* SET TASK
Pull out every line below that contains the string "Instruction", copying each one in full. Letter case matters.

* ENTRIES
-------------------------
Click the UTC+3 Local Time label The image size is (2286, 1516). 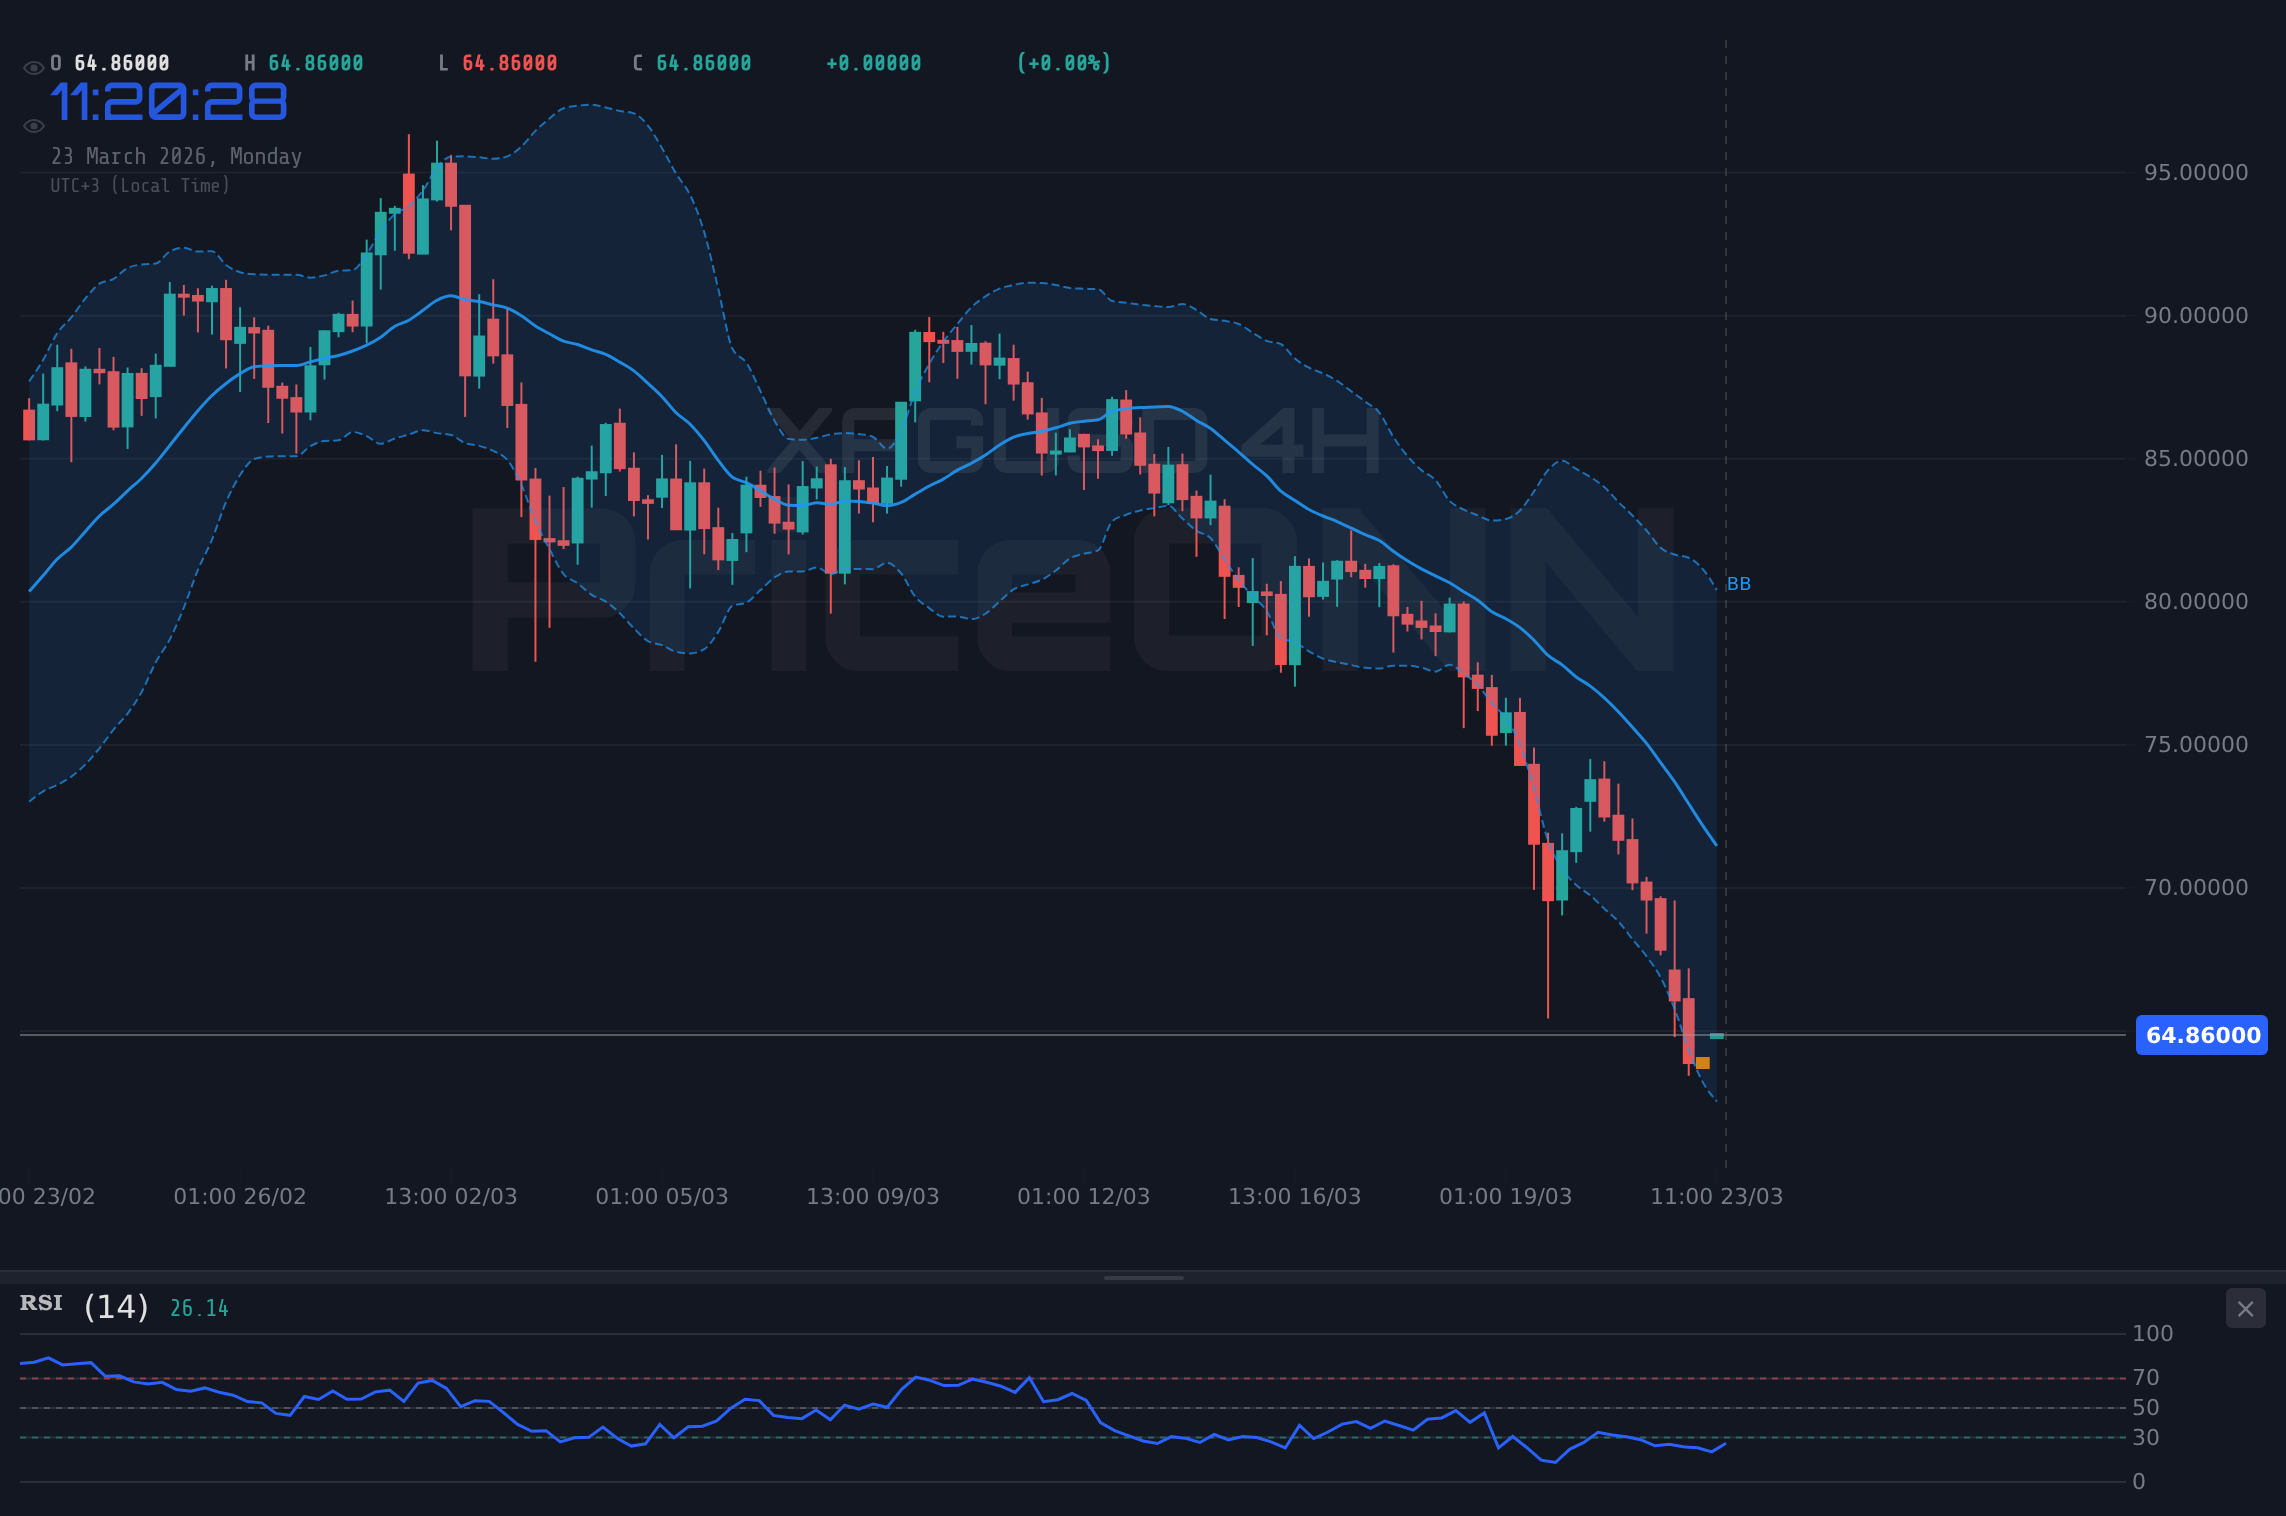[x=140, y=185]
-------------------------
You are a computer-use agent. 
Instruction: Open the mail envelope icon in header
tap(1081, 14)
-------------------------
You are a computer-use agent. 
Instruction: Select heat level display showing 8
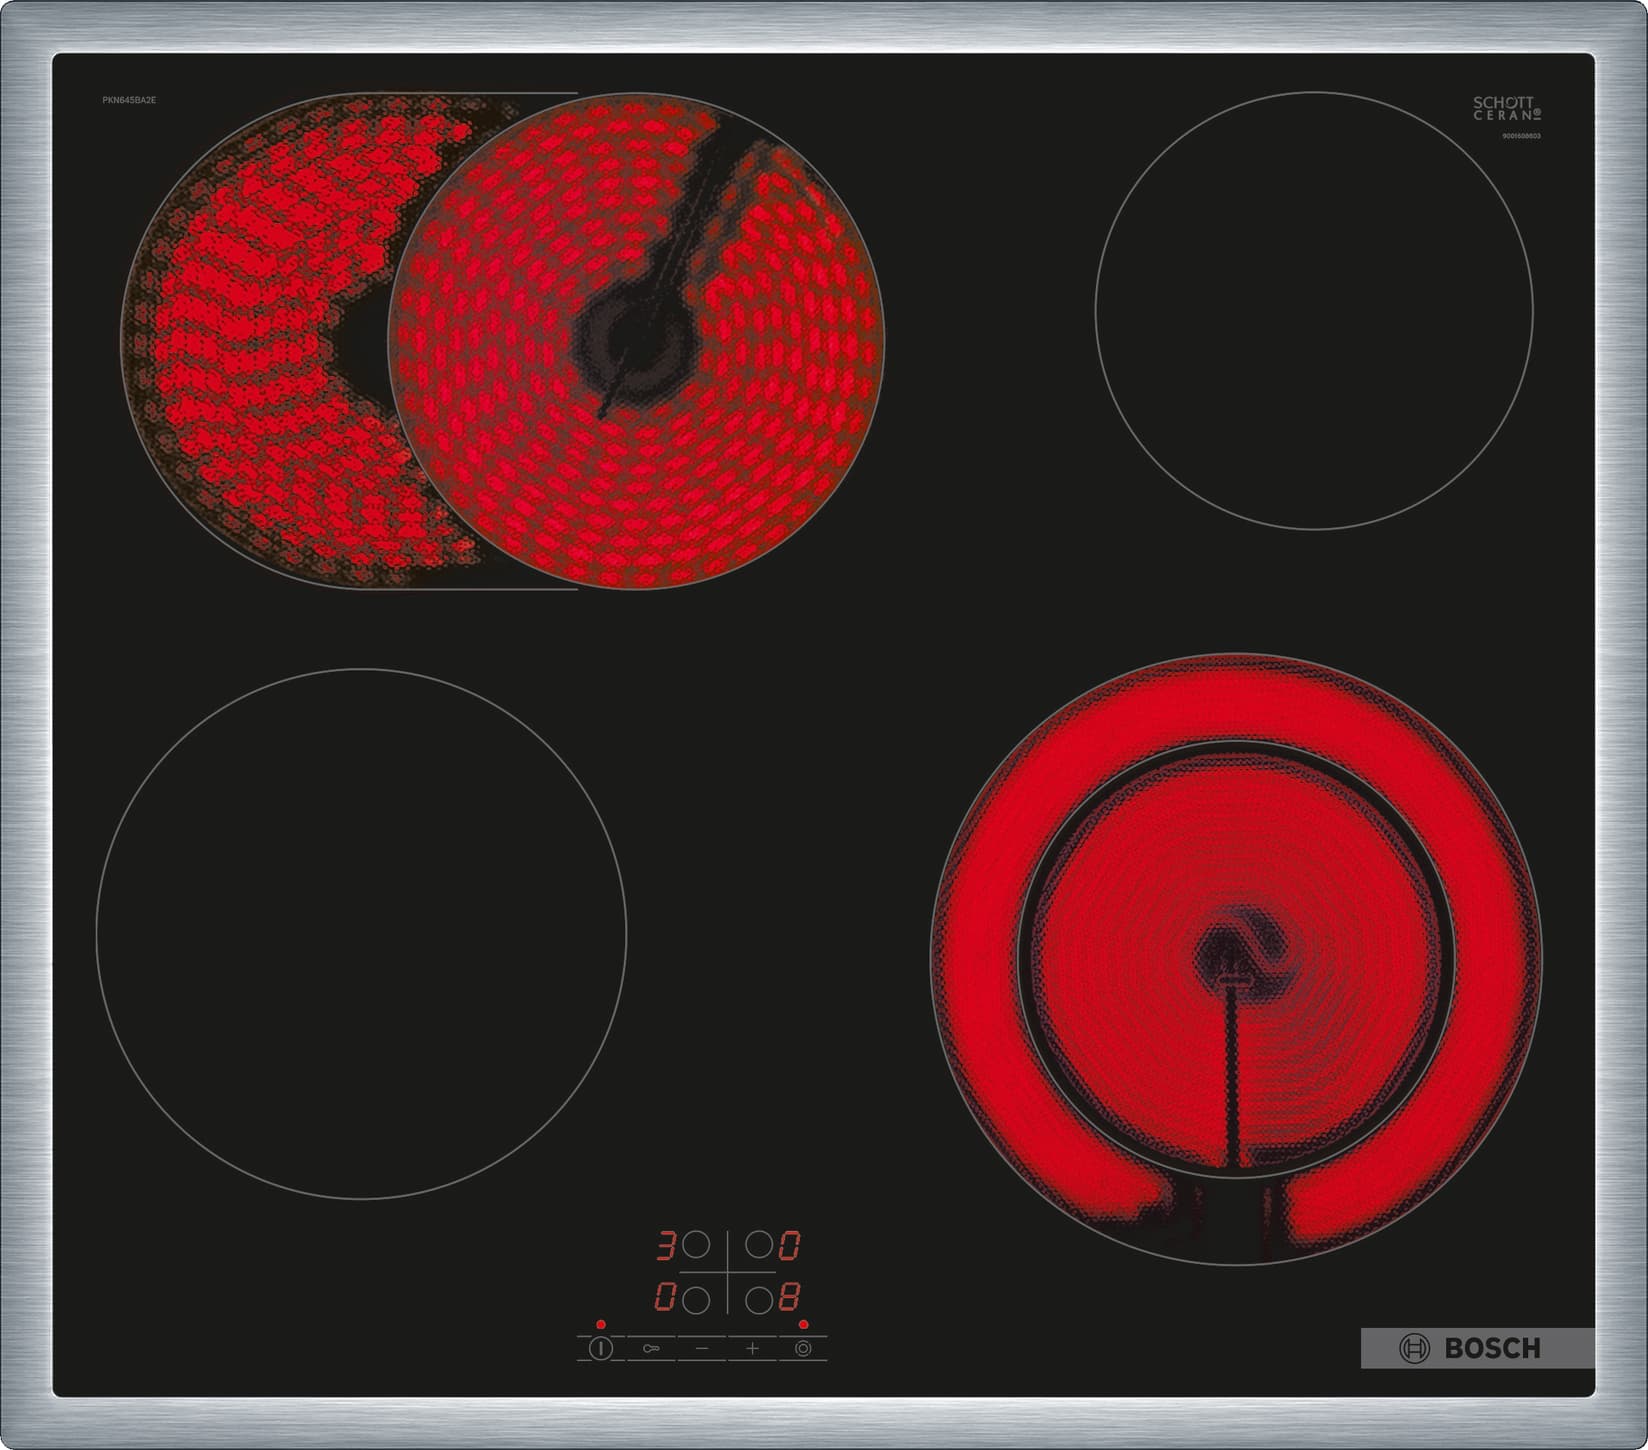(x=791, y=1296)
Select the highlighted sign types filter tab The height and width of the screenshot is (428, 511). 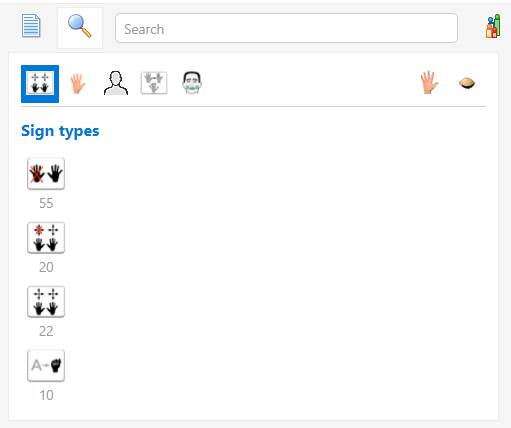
-------------------------
* RESPONSE TO THE EXERCISE
Instruction: Open the mail envelope icon in header
Instruction: Select heat level display showing 8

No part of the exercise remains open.